West Coast Living at Greystone
CIA in California
BY: Mike Feist, BBA Food Business Management
Some people get lucky. If you can find a way to live somewhere unique for a year or two, don’t say no. I decided to spend my two AOS years out at Greystone, in California’s Napa Valley.
The California CIA campus is in northern California, about 60 miles from San Francisco. There are enormous mountains, deserts, volcanoes and hot springs, vast tundras, and awesome beaches all over the state. And being outdoors is perfect almost anytime and anywhere: most areas never drop below forty degrees, it never gets humid, mosquitoes are very rare, and it hardly even rains. Most days year-round are sunny and stay around 70 degrees. I found opportunities to go backpacking, canoeing, whitewater rafting, snow caving, and skiing, and I could camp out under a single tarp most nights without a problem.
The town of St. Helena (officially a city, though a tiny one) hosts two other small college campuses. It has a small permanent population and relies almost entirely on tourism. You can find excellent high-end restaurants, boutiques, and gourmet shops like Woodhouse Chocolates. Their boxed chocolates have been rated the best in the US, according to Consumer Reports. St. Helena is also a town away from the French Laundry and near famous wineries like Robert Mondavi’s, Peter Mondavi’s Charles Krug, Stag’s Leap, Francis Ford Coppola’s, and Opus One. The area draws millions of tourists from far away for their Cabernet Sauvignon, Merlot, and Zinfandel. So if you love food, wine, or desserts, you’ll be in heaven, but there are fewer attractions that concern art, history, or science. It’s not like New York where you can find three museums on the same block. People in the Napa Valley are looking more to relax, enjoy the outdoors, and have a good time.
In St. Helena, it’s hard to find cheap food, and it’s hard to find things to do without spending a lot of money. So my friends and I, broke college students, had little to do there. My friends and I still have nothing to do in Hyde Park, but instead because we’re in the middle of nowhere. San Francisco and Sacramento are very far away from the California campus, and they surprisingly don’t offer as much as I initially thought. However, find a way to visit San Jose, Palo Alto, and Berkeley; there’s so much more there, and you’d definitely not regret going up to Portland and Seattle either. Public transportation can be tricky. It’s not nearly as convenient as Metro-North or the New York City subway, but it is much easier than the public transit in Dutchess.
━━━━
Required actions.
1. Summarize the Greystone article in two sentences.
2. Repeat the stretch of the Greystone article from "West Coast Living" through "without a problem.", word for word.
Work from the Greystone article alone.

Data excerpts.
━━━━
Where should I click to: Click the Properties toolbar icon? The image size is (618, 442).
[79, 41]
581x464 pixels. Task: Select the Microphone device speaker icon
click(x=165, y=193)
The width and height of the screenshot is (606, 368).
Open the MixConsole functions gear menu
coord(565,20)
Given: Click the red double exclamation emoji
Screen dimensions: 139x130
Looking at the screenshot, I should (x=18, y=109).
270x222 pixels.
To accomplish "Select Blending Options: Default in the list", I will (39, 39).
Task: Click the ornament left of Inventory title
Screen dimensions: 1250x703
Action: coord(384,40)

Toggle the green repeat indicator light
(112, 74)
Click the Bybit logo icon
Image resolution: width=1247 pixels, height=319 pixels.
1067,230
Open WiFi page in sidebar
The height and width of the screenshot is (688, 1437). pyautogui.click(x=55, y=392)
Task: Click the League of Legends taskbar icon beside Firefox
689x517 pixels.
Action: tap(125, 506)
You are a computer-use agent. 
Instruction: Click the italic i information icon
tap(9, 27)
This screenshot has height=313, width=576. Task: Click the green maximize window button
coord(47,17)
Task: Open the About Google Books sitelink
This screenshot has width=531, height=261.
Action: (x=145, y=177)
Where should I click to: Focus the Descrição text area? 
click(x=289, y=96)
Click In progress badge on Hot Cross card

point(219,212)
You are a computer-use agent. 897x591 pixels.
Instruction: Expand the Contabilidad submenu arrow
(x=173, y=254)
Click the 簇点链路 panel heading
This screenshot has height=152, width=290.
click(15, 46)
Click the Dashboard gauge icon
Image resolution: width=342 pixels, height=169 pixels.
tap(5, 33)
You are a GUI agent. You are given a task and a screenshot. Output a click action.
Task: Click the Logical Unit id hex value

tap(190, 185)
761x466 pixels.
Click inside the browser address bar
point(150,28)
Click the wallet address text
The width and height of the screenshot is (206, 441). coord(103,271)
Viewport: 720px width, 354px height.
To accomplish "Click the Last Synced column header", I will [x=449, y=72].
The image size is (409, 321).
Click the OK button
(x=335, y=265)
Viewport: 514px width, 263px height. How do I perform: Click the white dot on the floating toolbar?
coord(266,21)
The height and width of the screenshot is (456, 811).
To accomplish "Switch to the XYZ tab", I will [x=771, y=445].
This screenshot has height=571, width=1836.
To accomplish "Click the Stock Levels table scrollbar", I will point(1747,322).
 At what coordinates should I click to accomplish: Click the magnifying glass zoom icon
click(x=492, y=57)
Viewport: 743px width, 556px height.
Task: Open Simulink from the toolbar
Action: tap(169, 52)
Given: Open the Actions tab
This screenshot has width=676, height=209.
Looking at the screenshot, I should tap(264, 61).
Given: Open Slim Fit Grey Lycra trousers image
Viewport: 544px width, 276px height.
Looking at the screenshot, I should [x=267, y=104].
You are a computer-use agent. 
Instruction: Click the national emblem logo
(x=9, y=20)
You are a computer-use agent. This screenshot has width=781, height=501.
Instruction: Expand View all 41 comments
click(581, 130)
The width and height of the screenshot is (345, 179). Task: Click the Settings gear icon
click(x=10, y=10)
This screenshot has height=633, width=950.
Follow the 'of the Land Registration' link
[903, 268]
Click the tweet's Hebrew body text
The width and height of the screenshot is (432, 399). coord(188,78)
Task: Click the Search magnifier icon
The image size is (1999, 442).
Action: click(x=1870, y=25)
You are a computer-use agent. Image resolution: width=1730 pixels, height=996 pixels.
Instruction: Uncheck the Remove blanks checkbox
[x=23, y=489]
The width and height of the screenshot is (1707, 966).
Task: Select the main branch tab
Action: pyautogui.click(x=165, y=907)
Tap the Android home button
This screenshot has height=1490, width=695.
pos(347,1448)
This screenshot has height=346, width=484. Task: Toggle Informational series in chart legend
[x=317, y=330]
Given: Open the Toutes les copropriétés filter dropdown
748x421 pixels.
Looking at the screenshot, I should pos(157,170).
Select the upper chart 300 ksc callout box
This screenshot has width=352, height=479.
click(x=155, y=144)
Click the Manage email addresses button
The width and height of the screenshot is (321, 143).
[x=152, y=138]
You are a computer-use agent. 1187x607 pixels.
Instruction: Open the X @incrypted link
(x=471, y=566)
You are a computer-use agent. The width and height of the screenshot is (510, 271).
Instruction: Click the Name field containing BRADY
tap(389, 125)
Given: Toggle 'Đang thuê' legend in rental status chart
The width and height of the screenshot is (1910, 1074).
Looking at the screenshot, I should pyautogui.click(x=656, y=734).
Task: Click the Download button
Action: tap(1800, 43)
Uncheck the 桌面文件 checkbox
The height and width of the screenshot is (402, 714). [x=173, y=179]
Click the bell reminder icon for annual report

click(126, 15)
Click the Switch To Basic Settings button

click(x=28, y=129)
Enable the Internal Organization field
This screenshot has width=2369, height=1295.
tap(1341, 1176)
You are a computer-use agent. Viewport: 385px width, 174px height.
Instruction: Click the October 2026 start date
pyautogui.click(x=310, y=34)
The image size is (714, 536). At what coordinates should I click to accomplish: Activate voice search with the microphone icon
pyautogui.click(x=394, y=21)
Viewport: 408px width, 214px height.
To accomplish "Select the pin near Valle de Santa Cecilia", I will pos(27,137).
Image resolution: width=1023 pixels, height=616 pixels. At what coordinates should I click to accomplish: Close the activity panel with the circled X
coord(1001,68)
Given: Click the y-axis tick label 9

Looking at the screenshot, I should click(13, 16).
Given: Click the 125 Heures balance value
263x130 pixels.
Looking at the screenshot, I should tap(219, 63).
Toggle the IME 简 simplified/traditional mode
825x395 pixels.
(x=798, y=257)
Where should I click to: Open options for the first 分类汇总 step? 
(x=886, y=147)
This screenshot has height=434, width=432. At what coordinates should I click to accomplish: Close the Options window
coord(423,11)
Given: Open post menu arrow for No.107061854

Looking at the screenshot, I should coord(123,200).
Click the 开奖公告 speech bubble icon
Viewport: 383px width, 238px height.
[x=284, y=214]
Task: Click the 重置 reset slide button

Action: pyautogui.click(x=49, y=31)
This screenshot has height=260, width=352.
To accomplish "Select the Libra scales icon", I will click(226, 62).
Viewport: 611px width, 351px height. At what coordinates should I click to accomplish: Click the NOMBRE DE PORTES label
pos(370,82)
━━━━
Answers for the tasks.
1. The writer spent two AOS years at the CIA's Greystone campus in California's Napa Valley, where mild, sunny weather made outdoor activities like backpacking, rafting, and skiing possible. The nearby town of St. Helena relies on tourism and offers high-end restaurants, gourmet shops, and famous wineries, but cheap food and affordable things to do are hard to find there.

2.
West Coast Living at Greystone
CIA in California
BY: Mike Feist, BBA Food Business Management
Some people get lucky. If you can find a way to live somewhere unique for a year or two, don’t say no. I decided to spend my two AOS years out at Greystone, in California’s Napa Valley.
The California CIA campus is in northern California, about 60 miles from San Francisco. There are enormous mountains, deserts, volcanoes and hot springs, vast tundras, and awesome beaches all over the state. And being outdoors is perfect almost anytime and anywhere: most areas never drop below forty degrees, it never gets humid, mosquitoes are very rare, and it hardly even rains. Most days year-round are sunny and stay around 70 degrees. I found opportunities to go backpacking, canoeing, whitewater rafting, snow caving, and skiing, and I could camp out under a single tarp most nights without a problem.